▶ [Dataset extract]
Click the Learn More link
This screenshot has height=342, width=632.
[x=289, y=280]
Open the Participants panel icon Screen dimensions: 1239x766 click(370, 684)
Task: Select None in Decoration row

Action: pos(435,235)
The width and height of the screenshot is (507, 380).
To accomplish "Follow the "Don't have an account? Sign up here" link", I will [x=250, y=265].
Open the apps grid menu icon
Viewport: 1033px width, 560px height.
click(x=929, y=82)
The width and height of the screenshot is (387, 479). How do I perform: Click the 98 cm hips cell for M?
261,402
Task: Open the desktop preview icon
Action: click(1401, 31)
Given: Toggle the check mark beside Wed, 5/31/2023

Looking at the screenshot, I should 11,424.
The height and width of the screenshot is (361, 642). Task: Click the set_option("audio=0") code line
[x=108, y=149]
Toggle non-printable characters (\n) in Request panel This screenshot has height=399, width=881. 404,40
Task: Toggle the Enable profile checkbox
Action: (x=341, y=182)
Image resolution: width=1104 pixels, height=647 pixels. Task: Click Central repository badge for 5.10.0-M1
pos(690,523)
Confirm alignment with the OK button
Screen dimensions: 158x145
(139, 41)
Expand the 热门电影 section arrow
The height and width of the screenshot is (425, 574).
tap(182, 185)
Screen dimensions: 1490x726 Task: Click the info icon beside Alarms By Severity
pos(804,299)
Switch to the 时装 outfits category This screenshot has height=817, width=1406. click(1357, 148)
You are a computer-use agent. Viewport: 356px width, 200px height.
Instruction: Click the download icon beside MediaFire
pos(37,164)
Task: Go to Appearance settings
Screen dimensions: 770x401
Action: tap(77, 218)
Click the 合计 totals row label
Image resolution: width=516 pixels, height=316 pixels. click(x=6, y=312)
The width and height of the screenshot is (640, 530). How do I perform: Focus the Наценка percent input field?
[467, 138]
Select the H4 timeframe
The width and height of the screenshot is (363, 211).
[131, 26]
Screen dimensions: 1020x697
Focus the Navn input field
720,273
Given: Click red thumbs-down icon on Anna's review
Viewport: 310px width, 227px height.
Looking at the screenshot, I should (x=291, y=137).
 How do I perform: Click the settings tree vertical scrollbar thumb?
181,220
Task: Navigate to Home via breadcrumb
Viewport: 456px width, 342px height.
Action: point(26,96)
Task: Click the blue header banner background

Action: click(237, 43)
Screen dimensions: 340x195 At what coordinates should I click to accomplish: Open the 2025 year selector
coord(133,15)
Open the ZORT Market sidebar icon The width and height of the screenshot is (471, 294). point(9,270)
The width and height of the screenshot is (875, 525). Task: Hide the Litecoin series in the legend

▶ [Instructions to follow]
Nothing in the entries above should differ when you return them in full.

▶ [Response below]
Click the Learn More link
This screenshot has height=342, width=632.
[x=289, y=280]
Open the Participants panel icon Screen dimensions: 1239x766 click(370, 684)
Task: Select None in Decoration row

Action: pos(435,235)
The width and height of the screenshot is (507, 380).
To accomplish "Follow the "Don't have an account? Sign up here" link", I will [x=250, y=265].
Open the apps grid menu icon
Viewport: 1033px width, 560px height.
click(x=929, y=82)
The width and height of the screenshot is (387, 479). How do I perform: Click the 98 cm hips cell for M?
261,402
Task: Open the desktop preview icon
Action: click(1401, 31)
Given: Toggle the check mark beside Wed, 5/31/2023

Looking at the screenshot, I should 11,424.
The height and width of the screenshot is (361, 642). Task: Click the set_option("audio=0") code line
[x=108, y=149]
Toggle non-printable characters (\n) in Request panel This screenshot has height=399, width=881. 404,40
Task: Toggle the Enable profile checkbox
Action: (x=341, y=182)
Image resolution: width=1104 pixels, height=647 pixels. Task: Click Central repository badge for 5.10.0-M1
pos(690,523)
Confirm alignment with the OK button
Screen dimensions: 158x145
(139, 41)
Expand the 热门电影 section arrow
The height and width of the screenshot is (425, 574).
tap(182, 185)
Screen dimensions: 1490x726 Task: Click the info icon beside Alarms By Severity
pos(804,299)
Switch to the 时装 outfits category This screenshot has height=817, width=1406. click(1357, 148)
You are a computer-use agent. Viewport: 356px width, 200px height.
Instruction: Click the download icon beside MediaFire
pos(37,164)
Task: Go to Appearance settings
Screen dimensions: 770x401
Action: tap(77, 218)
Click the 合计 totals row label
Image resolution: width=516 pixels, height=316 pixels. click(x=6, y=312)
The width and height of the screenshot is (640, 530). How do I perform: Focus the Наценка percent input field?
[467, 138]
Select the H4 timeframe
The width and height of the screenshot is (363, 211).
[131, 26]
Screen dimensions: 1020x697
Focus the Navn input field
720,273
Given: Click red thumbs-down icon on Anna's review
Viewport: 310px width, 227px height.
Looking at the screenshot, I should (x=291, y=137).
 How do I perform: Click the settings tree vertical scrollbar thumb?
181,220
Task: Navigate to Home via breadcrumb
Viewport: 456px width, 342px height.
Action: point(26,96)
Task: Click the blue header banner background

Action: click(237, 43)
Screen dimensions: 340x195 At what coordinates should I click to accomplish: Open the 2025 year selector
coord(133,15)
Open the ZORT Market sidebar icon The width and height of the screenshot is (471, 294). point(9,270)
The width and height of the screenshot is (875, 525). Task: Hide the Litecoin series in the legend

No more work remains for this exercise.